**Prompt:**
Put every line of the records below into a Markdown table with the columns Row and Line, numbering each row and leaving out blank lines.

>> Start

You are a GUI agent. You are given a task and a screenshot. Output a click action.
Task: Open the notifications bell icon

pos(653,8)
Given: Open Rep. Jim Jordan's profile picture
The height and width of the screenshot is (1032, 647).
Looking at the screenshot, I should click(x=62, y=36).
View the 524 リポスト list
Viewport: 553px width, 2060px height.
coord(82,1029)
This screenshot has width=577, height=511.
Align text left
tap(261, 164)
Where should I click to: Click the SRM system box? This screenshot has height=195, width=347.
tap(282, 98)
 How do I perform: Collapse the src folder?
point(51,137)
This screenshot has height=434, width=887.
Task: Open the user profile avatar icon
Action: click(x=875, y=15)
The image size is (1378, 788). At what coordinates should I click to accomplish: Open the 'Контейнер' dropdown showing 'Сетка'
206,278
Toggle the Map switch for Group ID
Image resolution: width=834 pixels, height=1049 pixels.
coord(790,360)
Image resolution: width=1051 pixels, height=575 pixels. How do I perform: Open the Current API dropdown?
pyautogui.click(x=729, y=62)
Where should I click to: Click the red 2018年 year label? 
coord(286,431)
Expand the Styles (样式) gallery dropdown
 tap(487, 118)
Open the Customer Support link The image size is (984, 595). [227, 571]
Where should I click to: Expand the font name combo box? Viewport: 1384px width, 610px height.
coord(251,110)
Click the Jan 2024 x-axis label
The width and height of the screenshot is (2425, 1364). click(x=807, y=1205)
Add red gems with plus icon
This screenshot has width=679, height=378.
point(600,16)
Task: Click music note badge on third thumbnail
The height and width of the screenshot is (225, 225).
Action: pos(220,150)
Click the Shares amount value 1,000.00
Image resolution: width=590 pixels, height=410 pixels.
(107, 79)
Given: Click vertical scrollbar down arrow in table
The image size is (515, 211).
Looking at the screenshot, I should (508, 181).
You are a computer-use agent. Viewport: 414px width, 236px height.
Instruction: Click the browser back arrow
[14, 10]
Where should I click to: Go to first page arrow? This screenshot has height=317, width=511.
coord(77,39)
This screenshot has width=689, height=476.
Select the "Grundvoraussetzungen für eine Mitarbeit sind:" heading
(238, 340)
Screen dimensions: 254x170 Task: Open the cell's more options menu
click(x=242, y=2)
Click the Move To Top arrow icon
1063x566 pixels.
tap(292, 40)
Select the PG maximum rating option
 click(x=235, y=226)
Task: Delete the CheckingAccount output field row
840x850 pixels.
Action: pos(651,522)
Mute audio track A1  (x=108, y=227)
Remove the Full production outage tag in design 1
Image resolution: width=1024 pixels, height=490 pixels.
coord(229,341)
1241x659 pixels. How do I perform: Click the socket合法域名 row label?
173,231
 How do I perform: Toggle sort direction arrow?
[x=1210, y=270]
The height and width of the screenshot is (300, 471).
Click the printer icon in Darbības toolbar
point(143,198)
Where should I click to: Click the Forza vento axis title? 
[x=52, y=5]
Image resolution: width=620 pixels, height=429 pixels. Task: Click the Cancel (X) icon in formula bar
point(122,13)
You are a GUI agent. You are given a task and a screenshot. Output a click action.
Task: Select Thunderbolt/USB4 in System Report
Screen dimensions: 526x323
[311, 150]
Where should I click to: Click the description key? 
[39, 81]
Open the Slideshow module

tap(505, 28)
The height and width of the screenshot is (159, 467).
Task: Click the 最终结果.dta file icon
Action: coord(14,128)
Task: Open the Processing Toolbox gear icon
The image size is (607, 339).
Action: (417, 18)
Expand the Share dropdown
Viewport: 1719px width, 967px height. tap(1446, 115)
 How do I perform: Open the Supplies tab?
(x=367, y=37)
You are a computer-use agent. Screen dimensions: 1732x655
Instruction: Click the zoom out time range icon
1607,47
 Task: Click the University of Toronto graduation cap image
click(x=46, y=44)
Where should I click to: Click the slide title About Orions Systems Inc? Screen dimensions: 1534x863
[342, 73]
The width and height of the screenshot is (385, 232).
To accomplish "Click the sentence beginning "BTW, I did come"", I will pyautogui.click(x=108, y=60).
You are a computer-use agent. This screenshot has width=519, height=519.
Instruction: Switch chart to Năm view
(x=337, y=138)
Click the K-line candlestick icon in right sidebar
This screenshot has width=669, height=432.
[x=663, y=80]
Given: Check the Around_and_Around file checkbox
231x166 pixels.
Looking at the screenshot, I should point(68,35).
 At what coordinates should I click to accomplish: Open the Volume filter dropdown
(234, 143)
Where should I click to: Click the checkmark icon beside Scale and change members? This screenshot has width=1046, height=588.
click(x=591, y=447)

>> End

**Response to the task:**
| Row | Line |
|---|---|
| 1 | You are a GUI agent. You are given a task and a screenshot. Output a click action. |
| 2 | Task: Open the notifications bell icon |
| 3 | pos(653,8) |
| 4 | Given: Open Rep. Jim Jordan's profile picture |
| 5 | The height and width of the screenshot is (1032, 647). |
| 6 | Looking at the screenshot, I should click(x=62, y=36). |
| 7 | View the 524 リポスト list |
| 8 | Viewport: 553px width, 2060px height. |
| 9 | coord(82,1029) |
| 10 | This screenshot has width=577, height=511. |
| 11 | Align text left |
| 12 | tap(261, 164) |
| 13 | Where should I click to: Click the SRM system box? This screenshot has height=195, width=347. |
| 14 | tap(282, 98) |
| 15 |  How do I perform: Collapse the src folder? |
| 16 | point(51,137) |
| 17 | This screenshot has height=434, width=887. |
| 18 | Task: Open the user profile avatar icon |
| 19 | Action: click(x=875, y=15) |
| 20 | The image size is (1378, 788). At what coordinates should I click to accomplish: Open the 'Контейнер' dropdown showing 'Сетка' |
| 21 | 206,278 |
| 22 | Toggle the Map switch for Group ID |
| 23 | Image resolution: width=834 pixels, height=1049 pixels. |
| 24 | coord(790,360) |
| 25 | Image resolution: width=1051 pixels, height=575 pixels. How do I perform: Open the Current API dropdown? |
| 26 | pyautogui.click(x=729, y=62) |
| 27 | Where should I click to: Click the red 2018年 year label?  |
| 28 | coord(286,431) |
| 29 | Expand the Styles (样式) gallery dropdown |
| 30 |  tap(487, 118) |
| 31 | Open the Customer Support link The image size is (984, 595). [227, 571] |
| 32 | Where should I click to: Expand the font name combo box? Viewport: 1384px width, 610px height. |
| 33 | coord(251,110) |
| 34 | Click the Jan 2024 x-axis label |
| 35 | The width and height of the screenshot is (2425, 1364). click(x=807, y=1205) |
| 36 | Add red gems with plus icon |
| 37 | This screenshot has width=679, height=378. |
| 38 | point(600,16) |
| 39 | Task: Click music note badge on third thumbnail |
| 40 | The height and width of the screenshot is (225, 225). |
| 41 | Action: pos(220,150) |
| 42 | Click the Shares amount value 1,000.00 |
| 43 | Image resolution: width=590 pixels, height=410 pixels. |
| 44 | (107, 79) |
| 45 | Given: Click vertical scrollbar down arrow in table |
| 46 | The image size is (515, 211). |
| 47 | Looking at the screenshot, I should (508, 181). |
| 48 | You are a computer-use agent. Viewport: 414px width, 236px height. |
| 49 | Instruction: Click the browser back arrow |
| 50 | [14, 10] |
| 51 | Where should I click to: Go to first page arrow? This screenshot has height=317, width=511. |
| 52 | coord(77,39) |
| 53 | This screenshot has width=689, height=476. |
| 54 | Select the "Grundvoraussetzungen für eine Mitarbeit sind:" heading |
| 55 | (238, 340) |
| 56 | Screen dimensions: 254x170 Task: Open the cell's more options menu |
| 57 | click(x=242, y=2) |
| 58 | Click the Move To Top arrow icon |
| 59 | 1063x566 pixels. |
| 60 | tap(292, 40) |
| 61 | Select the PG maximum rating option |
| 62 |  click(x=235, y=226) |
| 63 | Task: Delete the CheckingAccount output field row |
| 64 | 840x850 pixels. |
| 65 | Action: pos(651,522) |
| 66 | Mute audio track A1  (x=108, y=227) |
| 67 | Remove the Full production outage tag in design 1 |
| 68 | Image resolution: width=1024 pixels, height=490 pixels. |
| 69 | coord(229,341) |
| 70 | 1241x659 pixels. How do I perform: Click the socket合法域名 row label? |
| 71 | 173,231 |
| 72 |  How do I perform: Toggle sort direction arrow? |
| 73 | [x=1210, y=270] |
| 74 | The height and width of the screenshot is (300, 471). |
| 75 | Click the printer icon in Darbības toolbar |
| 76 | point(143,198) |
| 77 | Where should I click to: Click the Forza vento axis title?  |
| 78 | [x=52, y=5] |
| 79 | Image resolution: width=620 pixels, height=429 pixels. Task: Click the Cancel (X) icon in formula bar |
| 80 | point(122,13) |
| 81 | You are a GUI agent. You are given a task and a screenshot. Output a click action. |
| 82 | Task: Select Thunderbolt/USB4 in System Report |
| 83 | Screen dimensions: 526x323 |
| 84 | [311, 150] |
| 85 | Where should I click to: Click the description key?  |
| 86 | [39, 81] |
| 87 | Open the Slideshow module |
| 88 | tap(505, 28) |
| 89 | The height and width of the screenshot is (159, 467). |
| 90 | Task: Click the 最终结果.dta file icon |
| 91 | Action: coord(14,128) |
| 92 | Task: Open the Processing Toolbox gear icon |
| 93 | The image size is (607, 339). |
| 94 | Action: (417, 18) |
| 95 | Expand the Share dropdown |
| 96 | Viewport: 1719px width, 967px height. tap(1446, 115) |
| 97 |  How do I perform: Open the Supplies tab? |
| 98 | (x=367, y=37) |
| 99 | You are a computer-use agent. Screen dimensions: 1732x655 |
| 100 | Instruction: Click the zoom out time range icon |
| 101 | 1607,47 |
| 102 |  Task: Click the University of Toronto graduation cap image |
| 103 | click(x=46, y=44) |
| 104 | Where should I click to: Click the slide title About Orions Systems Inc? Screen dimensions: 1534x863 |
| 105 | [342, 73] |
| 106 | The width and height of the screenshot is (385, 232). |
| 107 | To accomplish "Click the sentence beginning "BTW, I did come"", I will pyautogui.click(x=108, y=60). |
| 108 | You are a computer-use agent. This screenshot has width=519, height=519. |
| 109 | Instruction: Switch chart to Năm view |
| 110 | (x=337, y=138) |
| 111 | Click the K-line candlestick icon in right sidebar |
| 112 | This screenshot has width=669, height=432. |
| 113 | [x=663, y=80] |
| 114 | Given: Check the Around_and_Around file checkbox |
| 115 | 231x166 pixels. |
| 116 | Looking at the screenshot, I should point(68,35). |
| 117 |  At what coordinates should I click to accomplish: Open the Volume filter dropdown |
| 118 | (234, 143) |
| 119 | Where should I click to: Click the checkmark icon beside Scale and change members? This screenshot has width=1046, height=588. |
| 120 | click(x=591, y=447) |